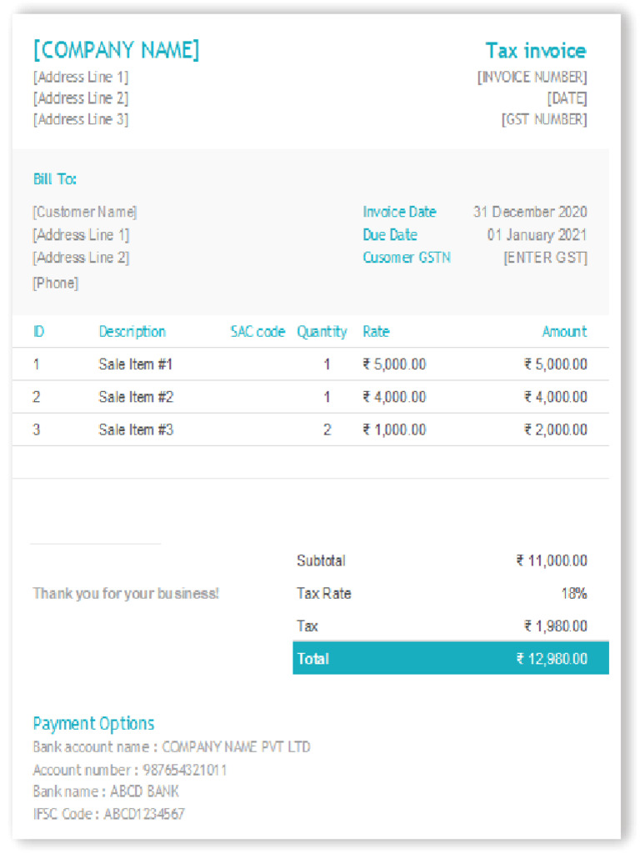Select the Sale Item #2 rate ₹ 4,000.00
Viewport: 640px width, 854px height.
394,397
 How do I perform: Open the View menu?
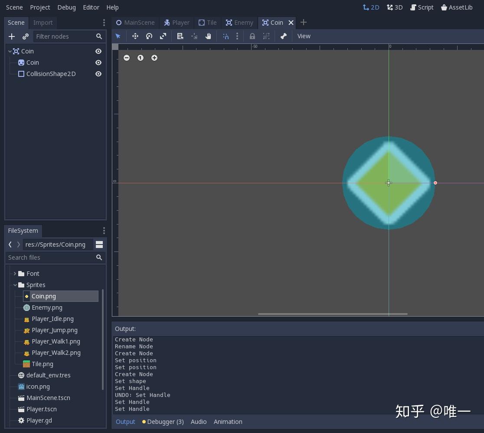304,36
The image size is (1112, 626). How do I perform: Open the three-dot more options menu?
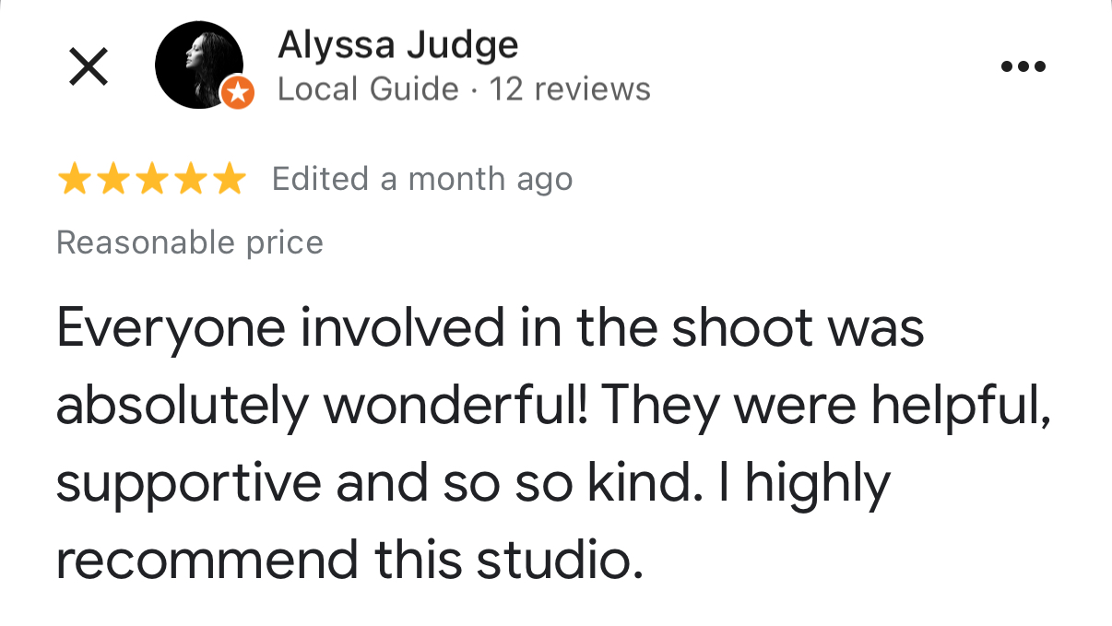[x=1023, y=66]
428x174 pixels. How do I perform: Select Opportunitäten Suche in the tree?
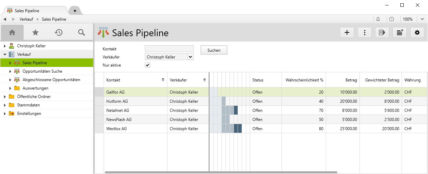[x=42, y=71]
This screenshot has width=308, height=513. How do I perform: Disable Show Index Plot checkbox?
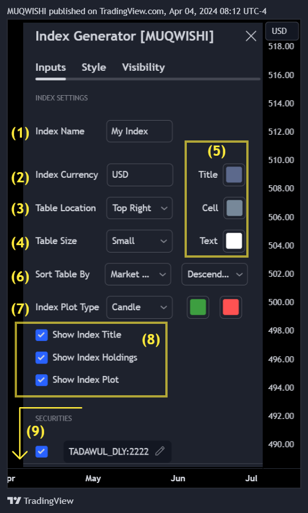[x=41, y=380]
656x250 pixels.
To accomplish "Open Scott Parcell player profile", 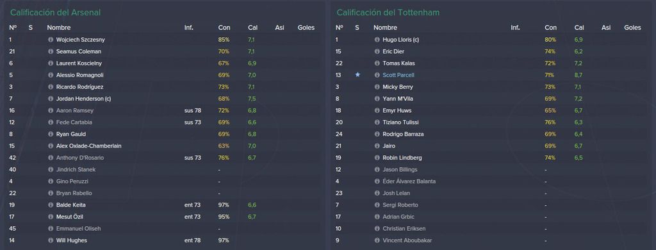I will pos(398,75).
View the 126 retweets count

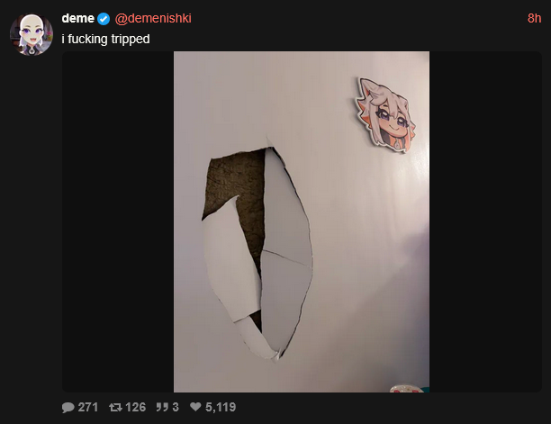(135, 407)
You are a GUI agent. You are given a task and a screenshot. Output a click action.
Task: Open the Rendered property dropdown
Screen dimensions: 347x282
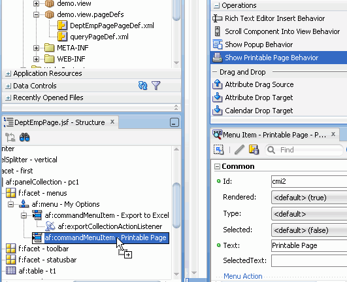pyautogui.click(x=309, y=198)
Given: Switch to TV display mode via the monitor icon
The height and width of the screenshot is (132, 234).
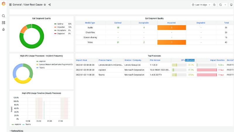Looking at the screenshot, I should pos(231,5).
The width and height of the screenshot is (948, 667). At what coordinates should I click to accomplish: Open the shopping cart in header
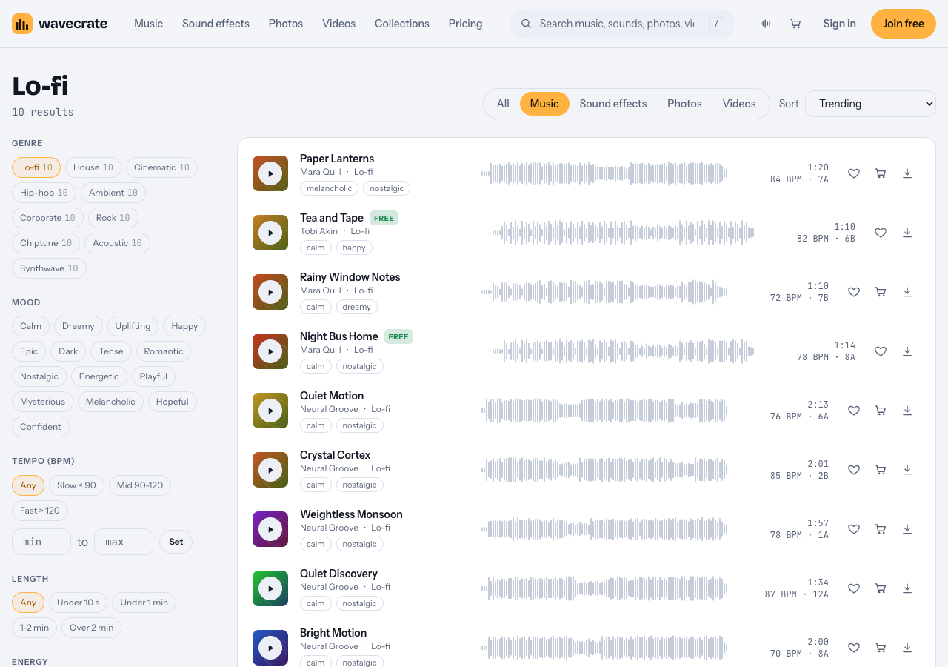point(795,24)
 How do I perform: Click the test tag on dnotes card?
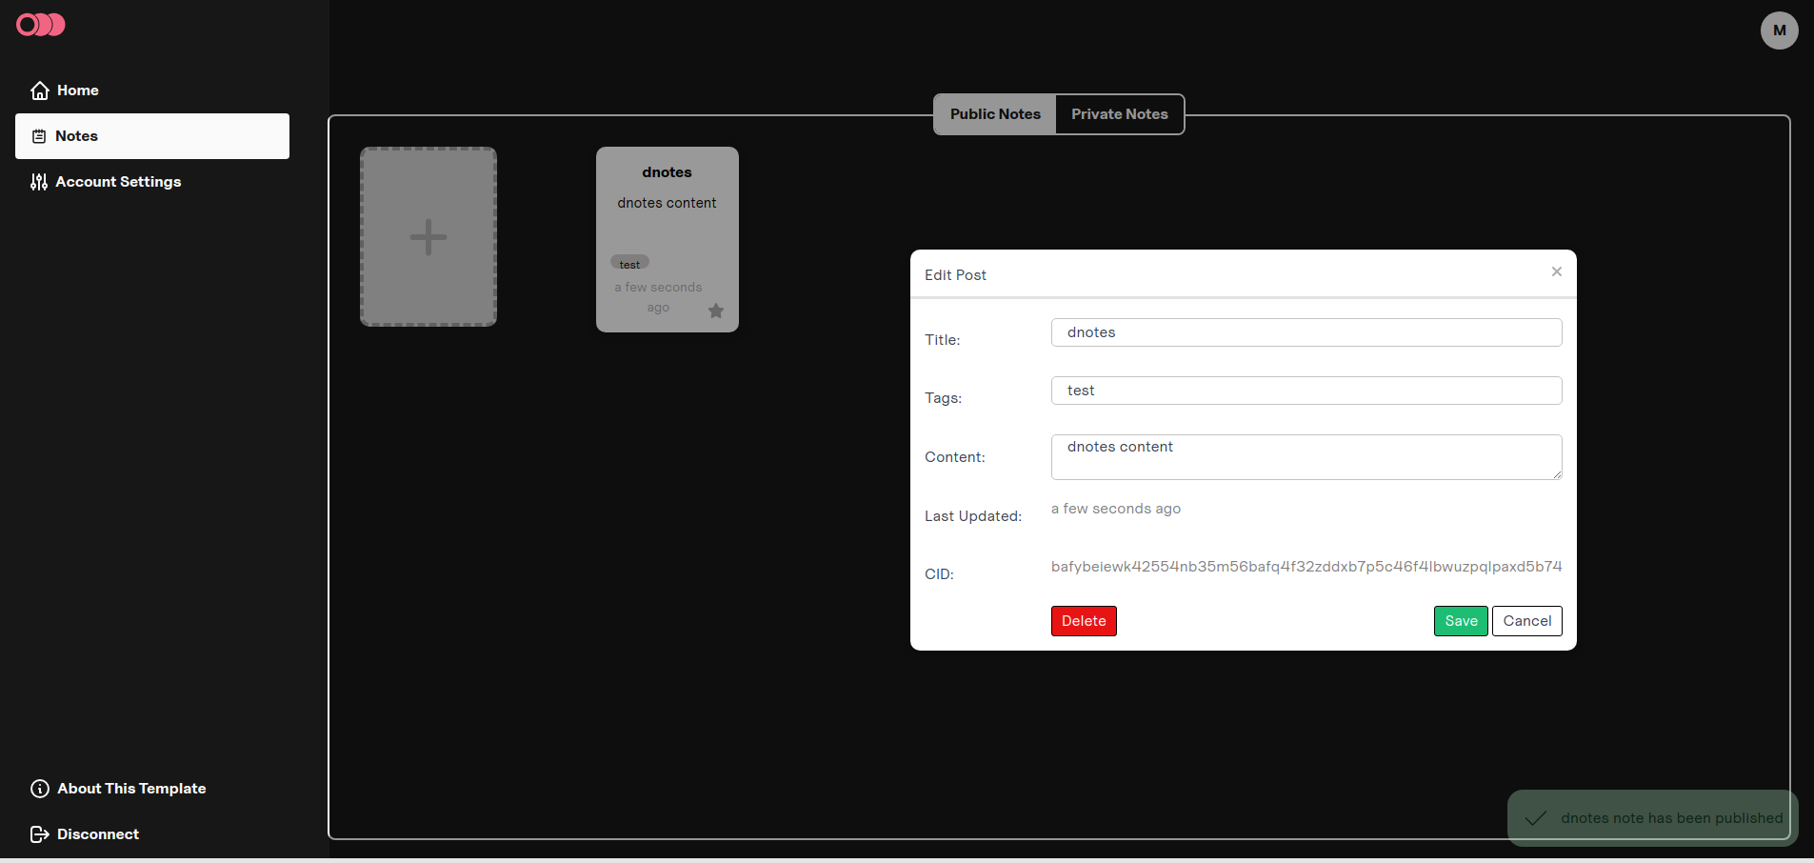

++++++

■ **Your goal**: Where the line containing "The height and" appears in the data above, begin there and output every line through the last, exactly and without pictures.

■ **Solution for this task**:
The height and width of the screenshot is (132, 234).
Looking at the screenshot, I should pos(231,5).
The width and height of the screenshot is (948, 667). At what coordinates should I click to accomplish: Open the shopping cart in header
point(795,24)
 How do I perform: Click the test tag on dnotes card?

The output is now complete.